We are going to introduce these papers during the time of IROS 2020. Below is the article DiPE: Deeper into Photometric Errors for Unsupervised Learning of Depth and Ego-motion from Monocular Videos.

Research Backgroud

The depth and ego-motion estimation is the core problem in SLAM. Learning based methods are more promising than traditional methods in some long existing difficulties, like textureless scenarios, and thus become popular in recent years.

Unsupervised learning of depth and ego-motion from unlabeled monocular videos does not depend on expensive ground truth, thus having better generalization.

The unsupervised learning assumes that the scene is stable and visible from different views, leverages photometric errors of between-view reconstruction as objective function to training networks (Fig.1) and thus suffers from scene dynamics and occlusion.

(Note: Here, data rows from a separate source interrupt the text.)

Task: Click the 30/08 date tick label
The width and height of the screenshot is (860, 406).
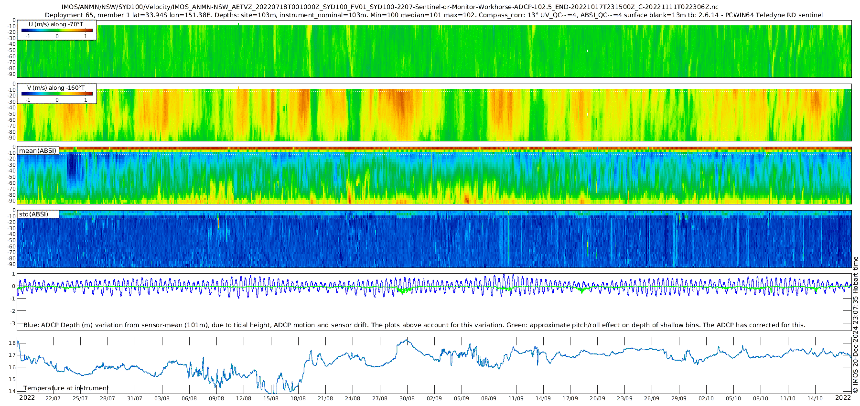Action: [407, 398]
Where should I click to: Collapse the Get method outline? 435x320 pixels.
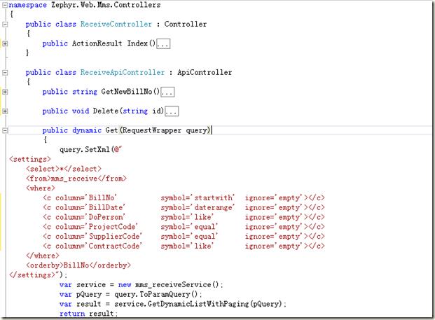pyautogui.click(x=6, y=130)
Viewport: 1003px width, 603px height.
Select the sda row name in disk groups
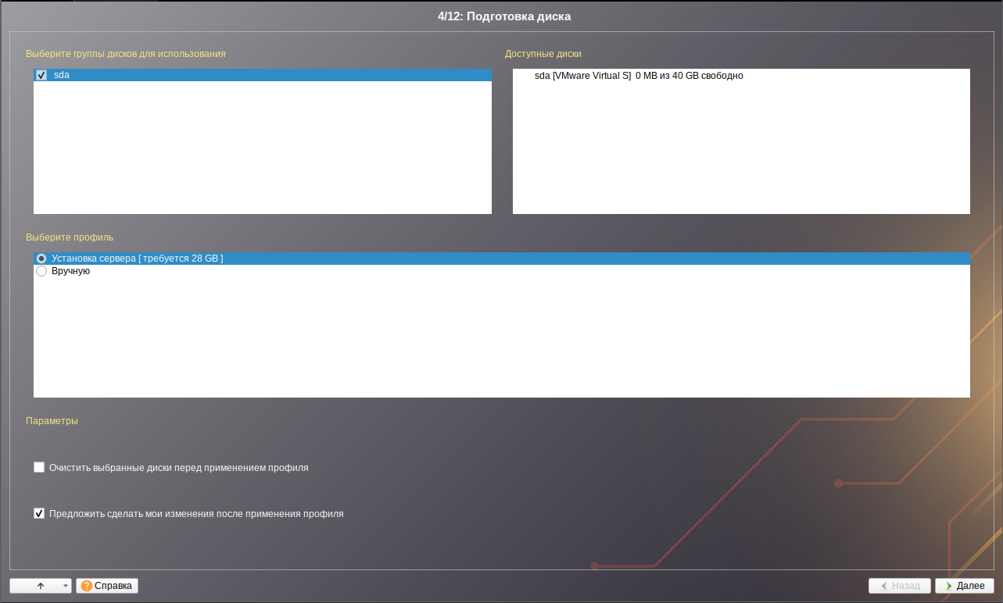tap(62, 75)
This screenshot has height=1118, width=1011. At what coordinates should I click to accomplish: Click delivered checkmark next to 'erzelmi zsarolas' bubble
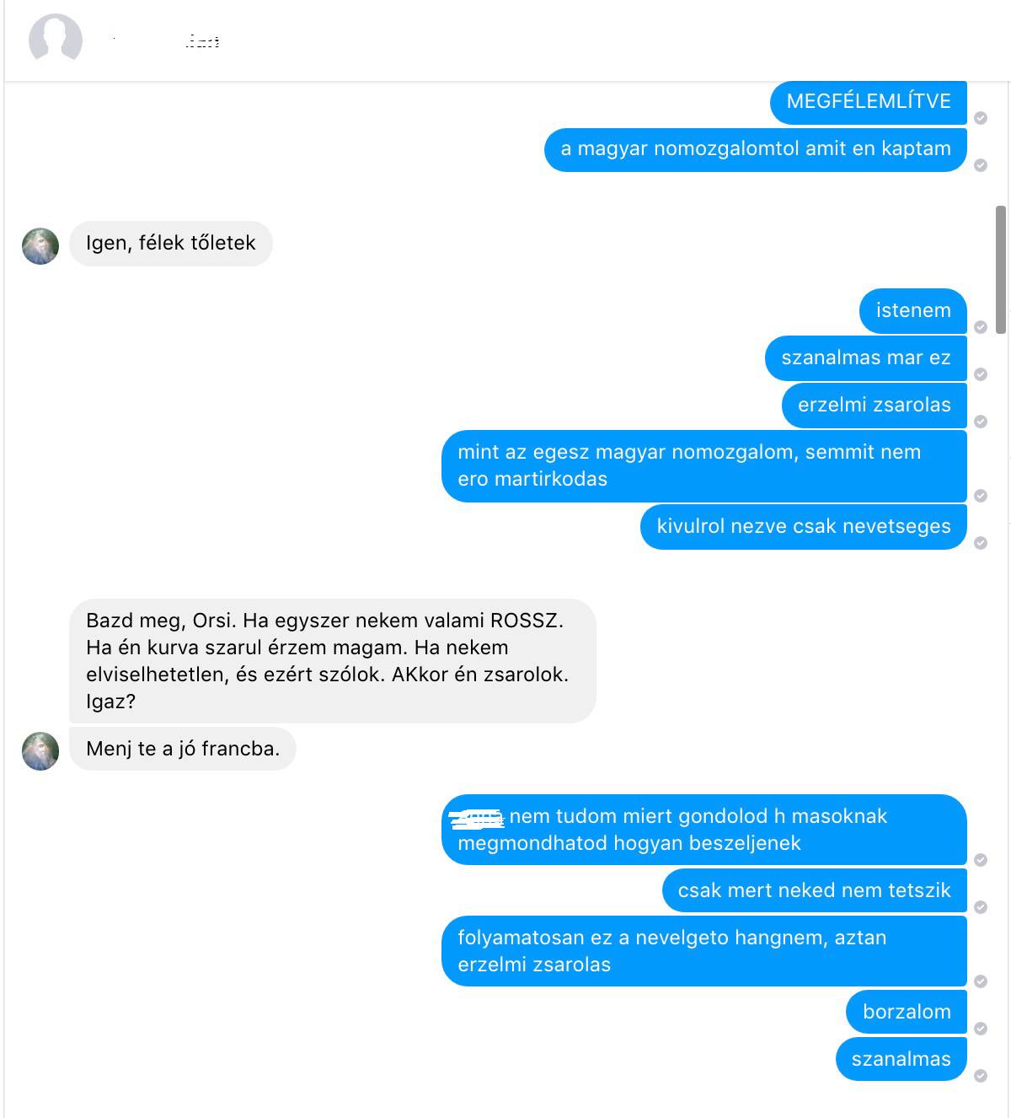[x=981, y=422]
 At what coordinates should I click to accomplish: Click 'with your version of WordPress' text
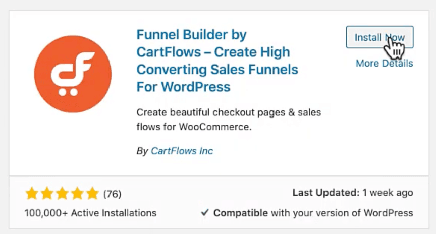(342, 213)
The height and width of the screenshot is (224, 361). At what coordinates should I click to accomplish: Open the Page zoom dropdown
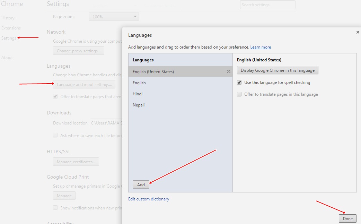[x=113, y=16]
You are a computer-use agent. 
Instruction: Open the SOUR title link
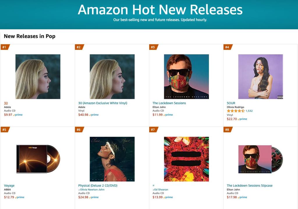pyautogui.click(x=231, y=103)
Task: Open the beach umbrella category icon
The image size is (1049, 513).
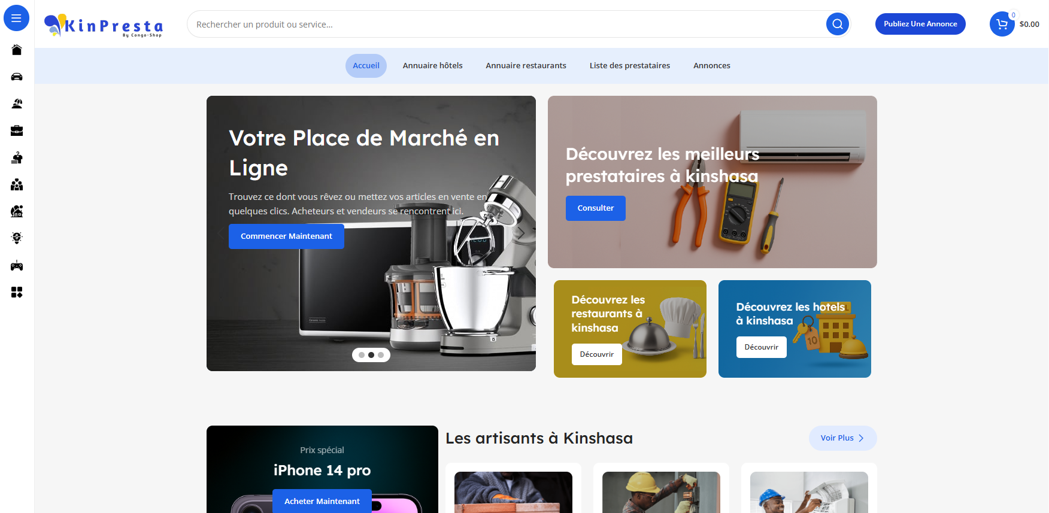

Fig. 1: The Pipeline of Unsupervised Learning of Depth and Ego-motion and Effect of Outlier Masking


We handle the moving vehicles, especially the oncoming ones better in unsupervised monocular depth estimation by the proposed outlier masking technique. The recent state-of-the-art methods, Struct2depth, EPC++ and Monodepth2 underestimate the depth of the oncoming car, as illustrated in Fig.2, while our DiPE can handle this case better.Our key observation is that the occluded and moving regions always produce more significant photometric errors. Theoretically, these regions violate the assumption, thus cannot be well reconstructed.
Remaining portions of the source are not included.